## WRITTEN TASK
List the lines of the records below, numbered, from the start of the records up to and including the line with "The image size is (590, 382).". Leave out blank lines.

## Stored data entries
▶

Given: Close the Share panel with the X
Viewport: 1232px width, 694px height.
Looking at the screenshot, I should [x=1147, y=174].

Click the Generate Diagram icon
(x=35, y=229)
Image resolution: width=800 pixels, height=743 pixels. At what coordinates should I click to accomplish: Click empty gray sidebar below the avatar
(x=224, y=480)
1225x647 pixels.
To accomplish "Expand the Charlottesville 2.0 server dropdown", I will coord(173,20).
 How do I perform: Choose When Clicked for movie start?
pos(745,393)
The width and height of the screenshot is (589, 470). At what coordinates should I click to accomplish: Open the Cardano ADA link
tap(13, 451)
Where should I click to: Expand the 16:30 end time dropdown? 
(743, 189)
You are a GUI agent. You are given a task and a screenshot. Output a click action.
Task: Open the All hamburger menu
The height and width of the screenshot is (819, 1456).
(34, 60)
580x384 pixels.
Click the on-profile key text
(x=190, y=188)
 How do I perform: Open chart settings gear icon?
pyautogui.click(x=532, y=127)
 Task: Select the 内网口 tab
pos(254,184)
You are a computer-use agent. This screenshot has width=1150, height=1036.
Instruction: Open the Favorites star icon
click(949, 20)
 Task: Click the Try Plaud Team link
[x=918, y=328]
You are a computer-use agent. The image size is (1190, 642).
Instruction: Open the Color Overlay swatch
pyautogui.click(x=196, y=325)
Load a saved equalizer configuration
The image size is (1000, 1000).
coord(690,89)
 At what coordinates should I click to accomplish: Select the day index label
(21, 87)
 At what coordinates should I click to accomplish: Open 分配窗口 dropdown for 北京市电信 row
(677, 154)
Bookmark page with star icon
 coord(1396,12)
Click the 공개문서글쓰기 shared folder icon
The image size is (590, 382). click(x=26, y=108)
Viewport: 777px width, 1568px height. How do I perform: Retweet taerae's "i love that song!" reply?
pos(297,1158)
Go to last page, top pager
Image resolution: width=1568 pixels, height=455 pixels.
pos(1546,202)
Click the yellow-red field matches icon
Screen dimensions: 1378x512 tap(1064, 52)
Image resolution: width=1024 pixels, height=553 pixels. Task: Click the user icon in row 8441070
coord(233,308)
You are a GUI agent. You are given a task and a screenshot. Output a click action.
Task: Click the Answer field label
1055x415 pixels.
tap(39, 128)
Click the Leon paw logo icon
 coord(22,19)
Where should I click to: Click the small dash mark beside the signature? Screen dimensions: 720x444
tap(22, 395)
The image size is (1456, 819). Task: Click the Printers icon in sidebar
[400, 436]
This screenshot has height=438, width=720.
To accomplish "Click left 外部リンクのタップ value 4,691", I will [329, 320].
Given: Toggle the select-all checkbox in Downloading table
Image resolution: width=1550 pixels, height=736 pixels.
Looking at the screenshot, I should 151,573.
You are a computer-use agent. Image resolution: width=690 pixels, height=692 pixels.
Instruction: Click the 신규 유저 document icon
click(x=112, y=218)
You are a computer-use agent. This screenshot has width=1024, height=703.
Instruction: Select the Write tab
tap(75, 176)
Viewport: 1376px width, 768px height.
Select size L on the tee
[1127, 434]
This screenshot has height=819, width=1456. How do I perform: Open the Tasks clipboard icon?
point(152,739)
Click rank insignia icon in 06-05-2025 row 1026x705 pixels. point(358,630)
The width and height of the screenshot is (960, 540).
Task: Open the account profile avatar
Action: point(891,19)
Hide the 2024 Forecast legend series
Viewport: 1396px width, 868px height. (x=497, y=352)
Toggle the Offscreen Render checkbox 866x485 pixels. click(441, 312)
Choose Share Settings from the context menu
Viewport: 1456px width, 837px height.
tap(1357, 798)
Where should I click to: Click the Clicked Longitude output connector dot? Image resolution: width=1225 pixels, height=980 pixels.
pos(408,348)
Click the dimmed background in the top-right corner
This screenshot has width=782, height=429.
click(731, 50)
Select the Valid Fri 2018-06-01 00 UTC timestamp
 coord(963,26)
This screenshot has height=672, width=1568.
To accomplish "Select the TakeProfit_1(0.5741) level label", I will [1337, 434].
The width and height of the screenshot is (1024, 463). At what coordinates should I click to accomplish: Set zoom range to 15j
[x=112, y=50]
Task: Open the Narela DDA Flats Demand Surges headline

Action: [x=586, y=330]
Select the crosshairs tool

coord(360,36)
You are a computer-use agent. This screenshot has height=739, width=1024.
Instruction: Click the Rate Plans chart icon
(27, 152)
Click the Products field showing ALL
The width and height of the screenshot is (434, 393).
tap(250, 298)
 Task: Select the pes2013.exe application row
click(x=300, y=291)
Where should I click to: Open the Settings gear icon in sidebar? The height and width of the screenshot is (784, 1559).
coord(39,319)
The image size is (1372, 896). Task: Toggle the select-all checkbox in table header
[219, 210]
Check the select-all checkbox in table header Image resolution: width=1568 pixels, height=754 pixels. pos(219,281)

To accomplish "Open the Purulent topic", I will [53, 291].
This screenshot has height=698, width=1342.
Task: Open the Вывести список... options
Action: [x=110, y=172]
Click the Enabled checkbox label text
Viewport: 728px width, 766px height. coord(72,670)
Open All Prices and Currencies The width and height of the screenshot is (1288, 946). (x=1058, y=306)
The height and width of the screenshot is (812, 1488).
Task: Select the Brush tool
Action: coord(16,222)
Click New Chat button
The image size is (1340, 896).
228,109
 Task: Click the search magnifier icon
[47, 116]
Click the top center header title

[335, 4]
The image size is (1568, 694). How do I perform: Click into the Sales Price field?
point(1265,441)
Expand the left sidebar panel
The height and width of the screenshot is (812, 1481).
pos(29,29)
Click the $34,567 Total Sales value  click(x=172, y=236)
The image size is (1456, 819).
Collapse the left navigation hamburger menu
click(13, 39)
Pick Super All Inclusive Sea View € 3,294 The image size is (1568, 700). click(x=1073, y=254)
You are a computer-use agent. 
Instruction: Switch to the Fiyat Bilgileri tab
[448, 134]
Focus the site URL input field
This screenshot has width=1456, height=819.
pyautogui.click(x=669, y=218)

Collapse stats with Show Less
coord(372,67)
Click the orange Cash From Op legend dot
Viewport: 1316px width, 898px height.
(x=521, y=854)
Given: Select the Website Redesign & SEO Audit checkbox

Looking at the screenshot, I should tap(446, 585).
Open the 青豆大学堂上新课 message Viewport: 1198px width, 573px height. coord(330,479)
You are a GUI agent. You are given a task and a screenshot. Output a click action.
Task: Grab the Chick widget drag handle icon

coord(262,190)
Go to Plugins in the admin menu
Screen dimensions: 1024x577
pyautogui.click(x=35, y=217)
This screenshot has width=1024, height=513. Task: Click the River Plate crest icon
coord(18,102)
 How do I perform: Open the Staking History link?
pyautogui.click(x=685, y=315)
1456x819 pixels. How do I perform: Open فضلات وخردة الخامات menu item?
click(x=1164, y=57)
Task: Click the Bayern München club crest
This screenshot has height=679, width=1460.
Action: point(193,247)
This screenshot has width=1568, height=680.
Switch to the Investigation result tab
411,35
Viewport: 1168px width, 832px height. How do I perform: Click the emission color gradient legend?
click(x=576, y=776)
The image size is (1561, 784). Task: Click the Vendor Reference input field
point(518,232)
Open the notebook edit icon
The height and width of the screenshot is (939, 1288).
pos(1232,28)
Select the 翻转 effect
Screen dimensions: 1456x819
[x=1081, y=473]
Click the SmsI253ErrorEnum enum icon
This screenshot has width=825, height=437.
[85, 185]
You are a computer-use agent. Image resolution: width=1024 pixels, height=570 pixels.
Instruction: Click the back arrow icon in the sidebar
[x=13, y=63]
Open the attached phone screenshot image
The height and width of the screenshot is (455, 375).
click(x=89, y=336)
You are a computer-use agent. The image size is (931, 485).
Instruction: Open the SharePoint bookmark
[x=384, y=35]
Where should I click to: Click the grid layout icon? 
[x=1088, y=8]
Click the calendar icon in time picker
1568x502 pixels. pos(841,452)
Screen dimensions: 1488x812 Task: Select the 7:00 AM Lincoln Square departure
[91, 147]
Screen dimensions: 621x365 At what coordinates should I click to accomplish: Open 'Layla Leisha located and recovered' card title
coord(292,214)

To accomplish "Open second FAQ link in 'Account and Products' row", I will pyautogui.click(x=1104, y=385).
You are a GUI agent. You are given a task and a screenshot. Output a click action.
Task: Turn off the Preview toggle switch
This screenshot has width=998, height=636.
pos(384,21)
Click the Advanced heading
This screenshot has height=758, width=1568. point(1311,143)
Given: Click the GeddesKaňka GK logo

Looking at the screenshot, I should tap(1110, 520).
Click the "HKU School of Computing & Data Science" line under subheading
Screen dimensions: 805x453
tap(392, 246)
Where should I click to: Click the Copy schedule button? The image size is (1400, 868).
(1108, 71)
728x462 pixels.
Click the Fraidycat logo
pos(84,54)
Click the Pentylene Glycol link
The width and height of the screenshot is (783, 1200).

◀

## RESULT BELOW
1. Given: Close the Share panel with the X
2. Viewport: 1232px width, 694px height.
3. Looking at the screenshot, I should [x=1147, y=174].
4. Click the Generate Diagram icon
5. (x=35, y=229)
6. Image resolution: width=800 pixels, height=743 pixels. At what coordinates should I click to accomplish: Click empty gray sidebar below the avatar
7. (x=224, y=480)
8. 1225x647 pixels.
9. To accomplish "Expand the Charlottesville 2.0 server dropdown", I will coord(173,20).
10.  How do I perform: Choose When Clicked for movie start?
11. pos(745,393)
12. The width and height of the screenshot is (589, 470). At what coordinates should I click to accomplish: Open the Cardano ADA link
13. tap(13, 451)
14. Where should I click to: Expand the 16:30 end time dropdown? 
15. (743, 189)
16. You are a GUI agent. You are given a task and a screenshot. Output a click action.
17. Task: Open the All hamburger menu
18. The height and width of the screenshot is (819, 1456).
19. (34, 60)
20. 580x384 pixels.
21. Click the on-profile key text
22. (x=190, y=188)
23.  How do I perform: Open chart settings gear icon?
24. pyautogui.click(x=532, y=127)
25.  Task: Select the 内网口 tab
26. pos(254,184)
27. You are a computer-use agent. This screenshot has width=1150, height=1036.
28. Instruction: Open the Favorites star icon
29. click(949, 20)
30.  Task: Click the Try Plaud Team link
31. [x=918, y=328]
32. You are a computer-use agent. The image size is (1190, 642).
33. Instruction: Open the Color Overlay swatch
34. pyautogui.click(x=196, y=325)
35. Load a saved equalizer configuration
36. The image size is (1000, 1000).
37. coord(690,89)
38.  At what coordinates should I click to accomplish: Select the day index label
39. (21, 87)
40.  At what coordinates should I click to accomplish: Open 分配窗口 dropdown for 北京市电信 row
41. (677, 154)
42. Bookmark page with star icon
43.  coord(1396,12)
44. Click the 공개문서글쓰기 shared folder icon
45. The image size is (590, 382). click(x=26, y=108)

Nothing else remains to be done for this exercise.